Lecture : Foi et postmodernité, l’impossible concordisme
Un ouvrage récemment paru sous le titre Deus absconditus ((. Carlos Mendoza-Alvarez, Deus absconditus. Désir, mémoire et imagination eschatologique. Essai de théologie fondamentale postmoderne, Préface de Rosino Gibellini, Cerf, 2011, 316 p., 32 €.)) est à ranger dans la série des tentatives de réinterpréter la foi catholique, ou du moins d’en renouveler la présentation, à l’aune de la postmodernité. Nous avions déjà rendu compte dans cette même revue d’un autre ouvrage sur un thème analogue, du père Christoph Theobald ((. Christoph Theobald, Le christianisme comme style. Une manière de faire de la théologie en postmodernité, « Cogitatio fidei 260 et 261 », Cerf, 2007, 1110 pages. Cf. Catholica n. 99 (printemps 2008).)) . Cette fois c’est un fils de saint Dominique, le P. Carlos Mendoza-Alvarez, qui s’attelle à cette tâche difficile. On peut dire que ce nouveau livre comporte deux volets : d’une part il cherche à analyser ce que nous appelons la postmodernité, et d’autre part, dans le nouveau paradigme défini et conditionné par celle-ci, il énonce les grands principes d’une théologie fondamentale. Cependant l’auteur veut aussi honorer l’héritage de la théologie classique, en accordant une place de choix à la pensée de saint Thomas d’Aquin, et il rend compte de certaines prises de position du Magistère (le concile Vatican II, bien entendu, mais aussi l’encyclique de Jean-Paul II Fides et ratio). Par ailleurs, on ne peut être qu’impressionné par le nombre de références aux philosophes modernes et contemporains. Mais cette érudition est aussi un handicap. Elle donne parfois l’impression de « ligoter » au moins en partie la pensée de l’auteur. Du coup, nous avons parfois le sentiment d’avoir affaire plus à un cours brillant ou à une belle leçon universitaire qu’à l’expression, sous forme d’essai, d’une pensée personnelle quoique nourrie de la tradition philosophique.

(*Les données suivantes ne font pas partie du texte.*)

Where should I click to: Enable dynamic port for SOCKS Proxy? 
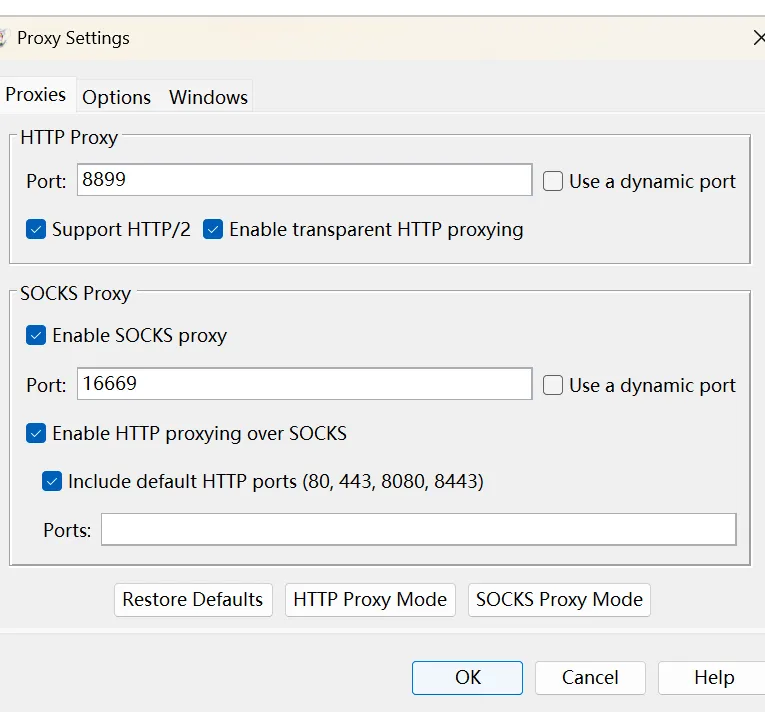pyautogui.click(x=553, y=385)
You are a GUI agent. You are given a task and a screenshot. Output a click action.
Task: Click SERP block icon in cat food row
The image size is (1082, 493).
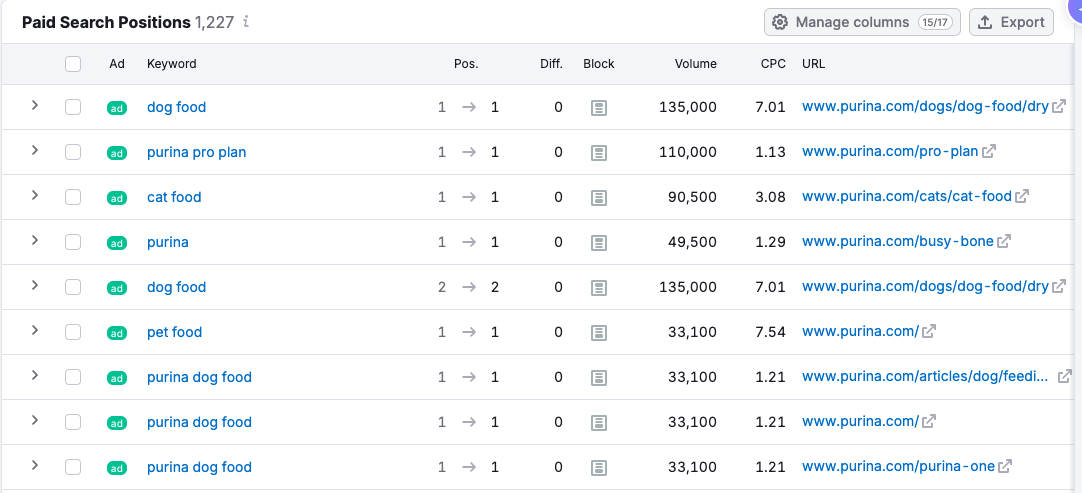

Le propos de Carlos Mendoza-Alvarez est résumé par la première phrase de son livre : « Comment est-il possible de dire Dieu au sein de notre époque tiraillée entre le nihilisme et le retour aux fondements ? » (p. 11). Il ne s’agit plus de construire une apologétique qui puisse répondre aux contestations d’une pensée rationaliste triomphante, comme à l’époque de la crise du Modernisme, mais bien de tenir compte, dans la réflexion chrétienne, de l’écroulement non seulement de la chrétienté classique mais encore de la rationalité issue des Lumières. Le P. Mendoza nous propose donc un itinéraire en cinq étapes (les cinq chapitres du livre) pour reconstruire une théologie dans ce contexte. Pour cela, comme il n’est pas possible de se passer d’une philosophie (la Révélation n’a pas ses propres concepts et la théologie se doit d’employer des notions philosophiques pour en rendre compte), l’auteur emprunte énormément à la pensée phénoménologique et à la réflexion anthropologique de René Girard. Mais on ne comprend pas très bien pourquoi et à quel titre ces deux formes de pensée échapperaient à la radicale remise en cause faite par le subjectivisme nihiliste et le relativisme contemporain de toute construction philosophique cherchant à rendre compte de l’existence et de la cohérence du monde créé. Présentons rapidement la démarche.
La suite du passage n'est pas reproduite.